Buka konten ini
NAYPYIDAW (BP) – Serangan udara yang dilancarkan oleh junta militer Myanmar menghantam sebuah sekolah di Desa Ohe Htein Twin pada Senin (12/5) lalu menewaskan sedikitnya 22 orang, 20 di antaranya anak-anak. Serangan terjadi di tengah gencatan senjata kemanusiaan yang diberlakukan pasca gempa dahsyat pada Maret lalu.
Serangan dilaporkan terjadi sekitar pukul 10.00 pagi waktu setempat. Bangunan sekolah yang terletak sekitar 100 kilometer dari pusat gempa itu hancur.
Atap sudah tidak ada lagi dan dinding bata berlubang akibat ledakan.
“Sampai saat ini korban tewas 22 orang, 20 murid dan dua guru,” kata seorang guru berusia 34 tahun yang enggan disebutkan namanya seperti dilansir dari AFP.
Dia menyatakan pihak sekolah telah mencoba menyelamatkan anak-anak, tapi pesawat tempur datang terlalu cepat dan menjatuhkan bomnya. Meski demikian, tim informasi junta membantah laporan tersebut. “Tidak ada serangan udara terhadap target nonmiliter,” kelit mereka dalam pernyataan resmi.
Selasa (13/5), pemerintah bayangan Myanmar (National Unity Government/NUG) menyebut bahwa korban tewas bisa bertambah. Beberapa orang belum ditemukan atau hilang karena kerusakan akibat bom. “Jadi, jumlah korban tewas bisa lebih tinggi,” kata juru bicara NUG Nay Phone Latt.
PBB Sampaikan Keprihatinan
Insiden itu menuai atensi dari Sekretaris Jenderal PBB Antonio Guterres.
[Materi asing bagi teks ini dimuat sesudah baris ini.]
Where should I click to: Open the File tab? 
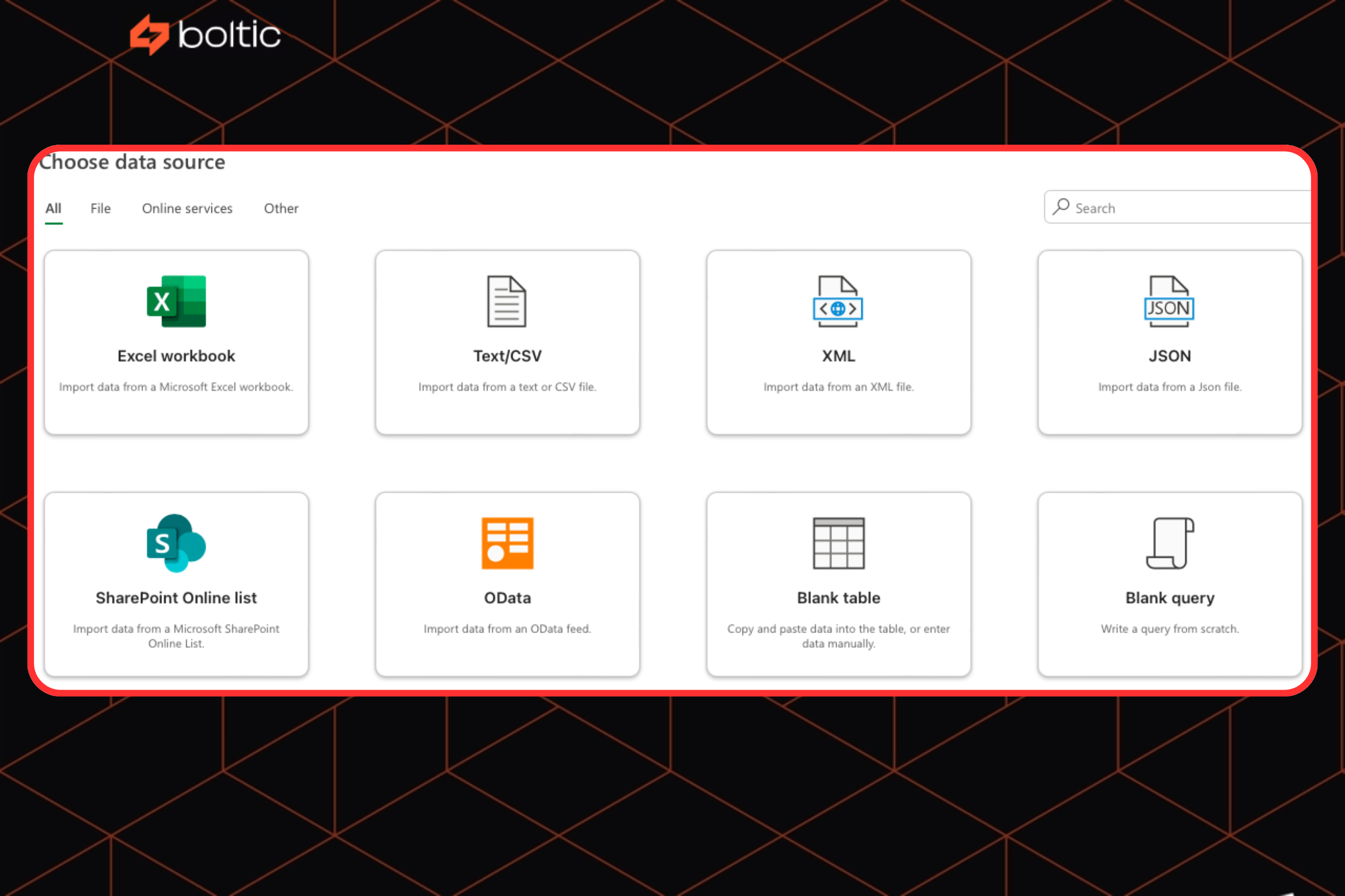(x=101, y=209)
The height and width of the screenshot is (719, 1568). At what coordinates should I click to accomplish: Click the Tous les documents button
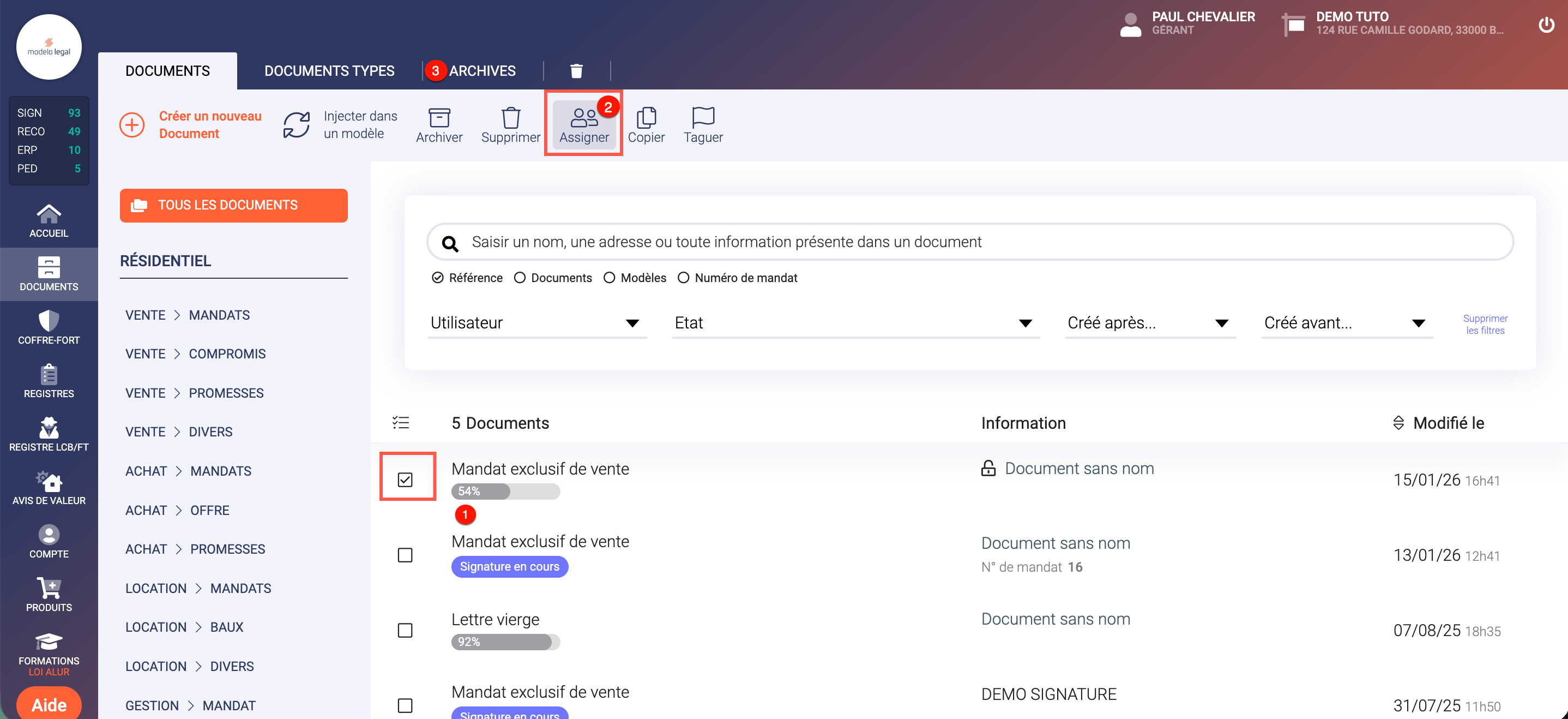pos(234,205)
Dia menyatakan keprihatinan yang mendalam. “Sekolah harus tetap menjadi tempat bagi anak-anak memiliki area belajar yang aman dan tidak dibom,” katanya.
Saat ini Myanmar tengah menghadapi krisis kemanusiaan yang memburuk pascagempa berkekuatan 7,7 Magnitudo dan menewaskan hampir 3.800 orang serta membuat puluhan ribu warga kehilangan tempat tinggal. “Kebutuhan (bantuan kemanusiaan) sangat besar,” kata Sekjen Federasi Internasional Palang Merah dan Bulan Sabit Merah Jagan Chapagain.
Meski gencatan senjata diumumkan oleh militer untuk memfasilitasi bantuan dan rekonstruksi, laporan dari PBB dan pemantau independen menyebutkan bahwa serangan udara oleh junta masih terus berlangsung.
Sejak gempa bulan lalu, lebih dari 200 warga sipil dilaporkan tewas dalam ratusan serangan militer. Selain itu tercatat ada 171 serangan udara.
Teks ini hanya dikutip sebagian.